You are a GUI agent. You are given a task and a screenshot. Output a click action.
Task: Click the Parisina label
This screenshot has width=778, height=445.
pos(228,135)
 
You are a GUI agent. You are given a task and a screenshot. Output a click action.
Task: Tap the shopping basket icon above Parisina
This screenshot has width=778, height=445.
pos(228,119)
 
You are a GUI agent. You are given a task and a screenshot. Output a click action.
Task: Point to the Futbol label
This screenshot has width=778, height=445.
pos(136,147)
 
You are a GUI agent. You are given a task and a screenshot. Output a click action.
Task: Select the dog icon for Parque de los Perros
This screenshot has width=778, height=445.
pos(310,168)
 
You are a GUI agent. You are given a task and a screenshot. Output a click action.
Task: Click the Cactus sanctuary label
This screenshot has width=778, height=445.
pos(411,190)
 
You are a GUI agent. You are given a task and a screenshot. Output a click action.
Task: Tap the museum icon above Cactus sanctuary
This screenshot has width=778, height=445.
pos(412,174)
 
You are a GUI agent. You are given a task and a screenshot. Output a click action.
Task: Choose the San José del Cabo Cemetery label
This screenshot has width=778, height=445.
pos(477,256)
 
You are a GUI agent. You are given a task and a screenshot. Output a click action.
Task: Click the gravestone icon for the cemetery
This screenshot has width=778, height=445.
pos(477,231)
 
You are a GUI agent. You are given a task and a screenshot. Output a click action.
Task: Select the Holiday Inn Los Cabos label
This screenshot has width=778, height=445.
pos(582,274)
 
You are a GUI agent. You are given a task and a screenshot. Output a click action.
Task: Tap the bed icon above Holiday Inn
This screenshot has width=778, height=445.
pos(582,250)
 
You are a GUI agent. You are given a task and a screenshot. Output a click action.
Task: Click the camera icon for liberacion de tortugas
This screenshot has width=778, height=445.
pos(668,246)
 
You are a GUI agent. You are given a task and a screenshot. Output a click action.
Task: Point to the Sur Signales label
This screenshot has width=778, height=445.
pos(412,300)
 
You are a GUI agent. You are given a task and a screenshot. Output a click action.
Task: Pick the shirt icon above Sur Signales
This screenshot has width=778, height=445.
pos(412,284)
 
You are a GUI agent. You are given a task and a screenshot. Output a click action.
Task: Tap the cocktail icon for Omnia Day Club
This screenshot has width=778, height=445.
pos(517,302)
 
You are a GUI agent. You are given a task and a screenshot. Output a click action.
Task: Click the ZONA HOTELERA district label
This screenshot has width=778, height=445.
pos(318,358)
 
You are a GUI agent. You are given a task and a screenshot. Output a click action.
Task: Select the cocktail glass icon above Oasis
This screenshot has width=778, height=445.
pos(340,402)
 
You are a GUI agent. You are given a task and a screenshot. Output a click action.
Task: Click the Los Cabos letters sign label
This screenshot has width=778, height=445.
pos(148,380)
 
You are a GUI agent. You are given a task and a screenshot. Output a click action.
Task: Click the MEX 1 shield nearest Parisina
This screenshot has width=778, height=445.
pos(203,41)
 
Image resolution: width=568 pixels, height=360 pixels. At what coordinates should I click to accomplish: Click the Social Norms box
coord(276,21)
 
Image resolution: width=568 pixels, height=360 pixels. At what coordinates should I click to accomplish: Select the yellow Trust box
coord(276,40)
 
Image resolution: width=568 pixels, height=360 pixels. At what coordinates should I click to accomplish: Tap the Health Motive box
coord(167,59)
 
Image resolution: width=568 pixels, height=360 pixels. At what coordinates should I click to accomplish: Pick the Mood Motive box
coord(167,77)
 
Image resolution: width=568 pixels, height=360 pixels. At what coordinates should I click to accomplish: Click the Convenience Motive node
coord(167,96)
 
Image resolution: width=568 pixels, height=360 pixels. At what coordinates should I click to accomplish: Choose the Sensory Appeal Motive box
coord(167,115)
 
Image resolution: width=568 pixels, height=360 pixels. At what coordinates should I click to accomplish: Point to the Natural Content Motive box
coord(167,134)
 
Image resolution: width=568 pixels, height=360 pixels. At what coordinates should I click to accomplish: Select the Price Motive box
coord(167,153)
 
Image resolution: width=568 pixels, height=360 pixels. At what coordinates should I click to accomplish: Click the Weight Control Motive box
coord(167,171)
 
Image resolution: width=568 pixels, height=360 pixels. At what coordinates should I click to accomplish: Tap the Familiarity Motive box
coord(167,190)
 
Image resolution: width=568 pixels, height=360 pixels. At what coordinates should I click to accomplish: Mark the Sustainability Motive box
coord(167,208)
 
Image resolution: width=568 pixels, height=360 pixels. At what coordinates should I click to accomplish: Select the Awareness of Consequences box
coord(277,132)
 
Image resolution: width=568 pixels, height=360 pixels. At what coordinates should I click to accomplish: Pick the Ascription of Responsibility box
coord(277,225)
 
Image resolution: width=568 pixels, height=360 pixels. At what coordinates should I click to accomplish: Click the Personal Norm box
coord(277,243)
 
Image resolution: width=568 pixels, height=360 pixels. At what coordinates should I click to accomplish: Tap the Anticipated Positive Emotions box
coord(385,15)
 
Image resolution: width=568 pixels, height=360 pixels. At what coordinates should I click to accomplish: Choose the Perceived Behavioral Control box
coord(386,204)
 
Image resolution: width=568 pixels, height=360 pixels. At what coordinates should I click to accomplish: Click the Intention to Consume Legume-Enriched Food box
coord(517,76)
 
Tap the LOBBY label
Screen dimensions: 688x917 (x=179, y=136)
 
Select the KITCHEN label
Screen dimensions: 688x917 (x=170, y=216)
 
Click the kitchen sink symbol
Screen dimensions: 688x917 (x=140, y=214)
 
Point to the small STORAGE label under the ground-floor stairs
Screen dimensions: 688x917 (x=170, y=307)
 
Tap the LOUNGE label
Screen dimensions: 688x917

◆ ◆ ◆ ◆ ◆ ◆ ◆

**TASK DIRECTIONS**
Rewrite the lines from the one containing "Legume-Enriched Food box" through the final line, replacing "Screen dimensions" with "Display size" and leaving everything else unchanged.

**PROBLEM SOLUTION**
Image resolution: width=568 pixels, height=360 pixels. At what coordinates should I click to accomplish: Click the Intention to Consume Legume-Enriched Food box
coord(517,76)
 
Tap the LOBBY label
Display size: 688x917 (x=179, y=136)
 
Select the KITCHEN label
Display size: 688x917 (x=170, y=216)
 
Click the kitchen sink symbol
Display size: 688x917 (x=140, y=214)
 
Point to the small STORAGE label under the ground-floor stairs
Display size: 688x917 (x=170, y=307)
 
Tap the LOUNGE label
Display size: 688x917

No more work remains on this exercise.